Companies

Sembcorp Energy India eyeing acquisition to expand business: Tuli

Kuwar Singh/Richa Mishra New Delhi | Updated on June 15, 2021

Vipul Tuli, South Asia CEO, Sembcorp Industries and Managing Director, SEIL

About 60-70% of the company’s portfolio is in States with better credit risk capacity

After consolidating its position in India’s green energy sector, Sembcorp Energy India Ltd (SEIL), the Indian arm of Singapore- based Sembcorp Industries (Sembcorp), has worked out a more focused strategy for its renewable energy portfolio here which is in line with its global 2025 10 GW target of which India will be a significant play. The company, with 4.8-GW RE portfolio in India comprising approximately 2.64 GW of thermal and remaining renewable, mainly wind, is now looking at acquisitions.

It has won projects under Solar Energy Corporation of India Ltd (SECI) bids at the Central grid, State SECI as well as feed-in-tariff. “We want to balance our portfolio mix with focus on solar, look at Central and State bids as well as acquisition of projects in the segment,” Vipul Tuli, South Asia CEO, Sembcorp Industries and Managing Director, SEIL, told BusinessLine.

“We are studying various projects for both organic and inorganic growth,” Tuli said adding “we are looking at acquisitions because the size of our growth ambition is quite large. The acquisitions can be in the form of new projects which the developers do not want to continue with, or even those who have worked half way and want to exit. We are open to all prepositions.”

Payment security

SEIL will take only those projects that have a clear payment security, he said when asked about why after three rounds of SECI projects, some State projects and PPAs, the company has lied low in the recent bids. “We take SECI projects, and projects that have three-tiered payment security in terms of LC, revolving fund, and State government guarantee.
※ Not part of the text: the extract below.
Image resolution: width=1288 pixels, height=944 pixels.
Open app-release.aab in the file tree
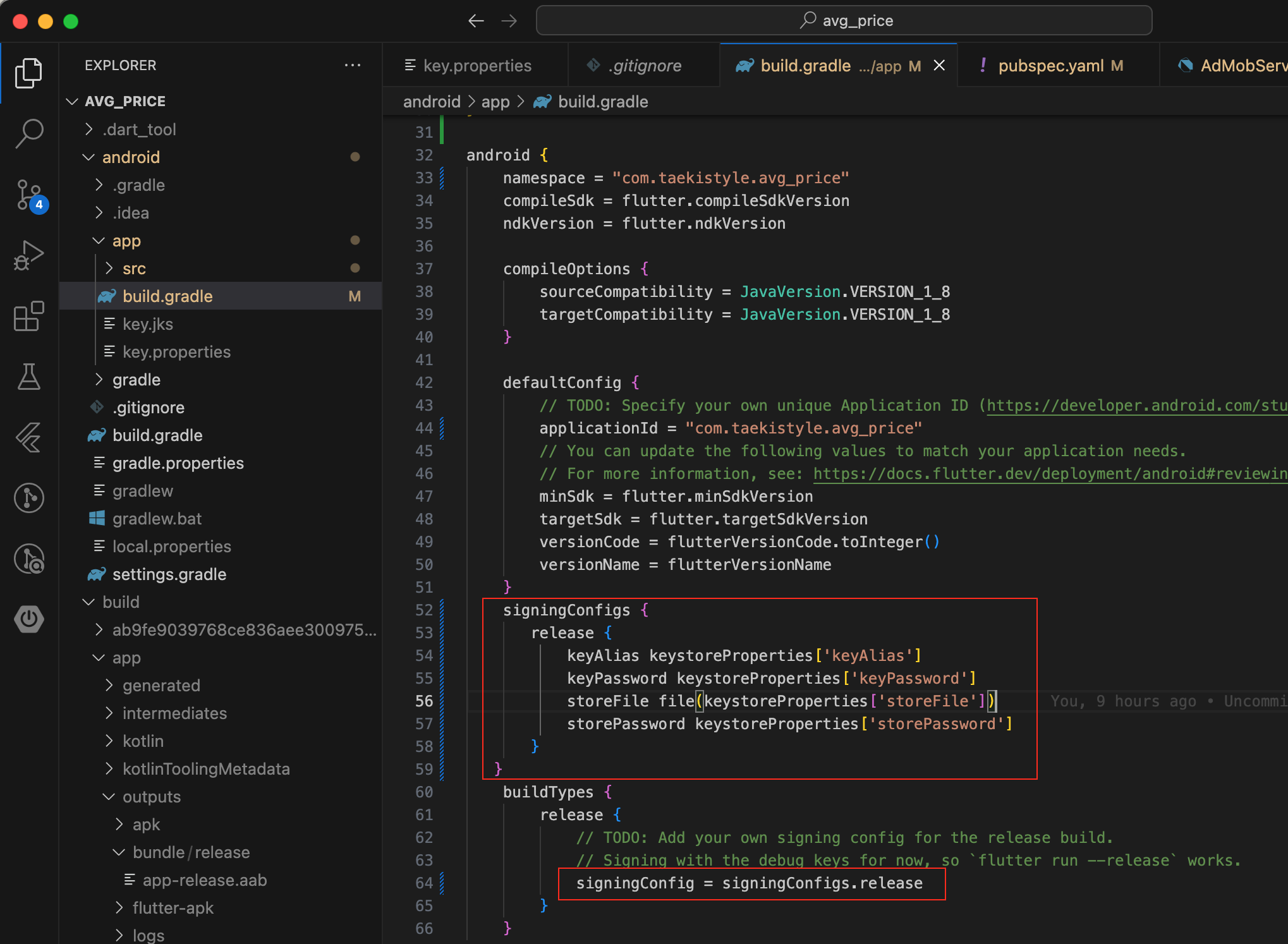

Even if these conditions are met, we are still very selective. We have projects in seven States, so we know which States to touch and which not to touch,” he added.
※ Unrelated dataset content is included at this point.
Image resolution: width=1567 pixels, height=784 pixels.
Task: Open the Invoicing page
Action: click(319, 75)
Elaborating, he said, about 60-70 per cent of the company’s portfolio is in States with better credit risk capacity. “As we grow further, it will become 80-90 per cent of our portfolio,” he said adding “We are looking to acquire both solar and wind assets in a wide range from the PPA stage to operational projects. Since we have 36 project sites already, we are looking at assets that are adjacent to those sites. We are also looking at assets that have equipment we know very well and thus can improve the performance.”

For the financial year 2021 the company reported a net profit of ₹843 crore, up from ₹308 crore in FY2020, a period impacted by the pandemic.

According to Tuli, it is a misnomer that because renewable tariffs have come down the developers’ revenue will also be down. “Because of better cost management and in-house operations and maintenance capability the company has been able to strike a proper balance,” he said. For example, today 35 per cent of its wind capacity is under self-operation and maintenance.

While the company itself is not going into manufacturing or distribution in India as yet, on the domestic content requirement for solar modules, he said, “The domestic manufacturing industry is very small and has very little experience. The solar module is a high-tech product. Indian manufacturers are only assembling the modules and have only dipped their toes. The transition period will mean high costs and low efficiency of panels. This is where the performance linked incentive scheme of the government becomes important to push the manufacturers to make high-efficiency products.”